:: The exercise ::
Reproduce every line below verbatim, in the same order, with blank lines and spacing kept as they are.

## START

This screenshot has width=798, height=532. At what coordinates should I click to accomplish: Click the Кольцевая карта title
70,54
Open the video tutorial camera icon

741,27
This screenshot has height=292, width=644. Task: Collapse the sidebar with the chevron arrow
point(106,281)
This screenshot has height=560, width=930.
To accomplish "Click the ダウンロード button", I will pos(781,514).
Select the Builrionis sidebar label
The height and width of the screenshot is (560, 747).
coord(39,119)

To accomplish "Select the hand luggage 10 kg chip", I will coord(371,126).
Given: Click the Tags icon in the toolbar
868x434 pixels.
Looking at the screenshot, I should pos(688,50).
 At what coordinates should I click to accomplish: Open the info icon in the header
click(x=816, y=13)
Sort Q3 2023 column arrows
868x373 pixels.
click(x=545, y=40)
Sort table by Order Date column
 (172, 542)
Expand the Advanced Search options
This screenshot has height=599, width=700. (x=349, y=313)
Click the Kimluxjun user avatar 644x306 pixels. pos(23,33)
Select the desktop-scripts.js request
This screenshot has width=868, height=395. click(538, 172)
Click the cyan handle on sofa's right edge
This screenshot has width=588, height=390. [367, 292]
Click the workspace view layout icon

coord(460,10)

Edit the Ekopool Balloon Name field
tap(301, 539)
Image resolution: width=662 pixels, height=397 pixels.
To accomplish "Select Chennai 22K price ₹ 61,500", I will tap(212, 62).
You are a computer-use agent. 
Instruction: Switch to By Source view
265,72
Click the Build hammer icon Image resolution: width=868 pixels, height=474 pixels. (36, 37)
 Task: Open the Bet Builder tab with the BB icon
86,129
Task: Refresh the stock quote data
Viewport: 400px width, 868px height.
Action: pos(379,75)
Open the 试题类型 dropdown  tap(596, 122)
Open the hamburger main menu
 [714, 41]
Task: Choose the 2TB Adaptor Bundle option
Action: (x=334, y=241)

## END

:: Response below ::
This screenshot has width=798, height=532. At what coordinates should I click to accomplish: Click the Кольцевая карта title
70,54
Open the video tutorial camera icon

741,27
This screenshot has height=292, width=644. Task: Collapse the sidebar with the chevron arrow
point(106,281)
This screenshot has height=560, width=930.
To accomplish "Click the ダウンロード button", I will pos(781,514).
Select the Builrionis sidebar label
The height and width of the screenshot is (560, 747).
coord(39,119)

To accomplish "Select the hand luggage 10 kg chip", I will coord(371,126).
Given: Click the Tags icon in the toolbar
868x434 pixels.
Looking at the screenshot, I should pos(688,50).
 At what coordinates should I click to accomplish: Open the info icon in the header
click(x=816, y=13)
Sort Q3 2023 column arrows
868x373 pixels.
click(x=545, y=40)
Sort table by Order Date column
 (172, 542)
Expand the Advanced Search options
This screenshot has height=599, width=700. (x=349, y=313)
Click the Kimluxjun user avatar 644x306 pixels. pos(23,33)
Select the desktop-scripts.js request
This screenshot has width=868, height=395. click(538, 172)
Click the cyan handle on sofa's right edge
This screenshot has width=588, height=390. [367, 292]
Click the workspace view layout icon

coord(460,10)

Edit the Ekopool Balloon Name field
tap(301, 539)
Image resolution: width=662 pixels, height=397 pixels.
To accomplish "Select Chennai 22K price ₹ 61,500", I will tap(212, 62).
You are a computer-use agent. 
Instruction: Switch to By Source view
265,72
Click the Build hammer icon Image resolution: width=868 pixels, height=474 pixels. (36, 37)
 Task: Open the Bet Builder tab with the BB icon
86,129
Task: Refresh the stock quote data
Viewport: 400px width, 868px height.
Action: pos(379,75)
Open the 试题类型 dropdown  tap(596, 122)
Open the hamburger main menu
 [714, 41]
Task: Choose the 2TB Adaptor Bundle option
Action: (x=334, y=241)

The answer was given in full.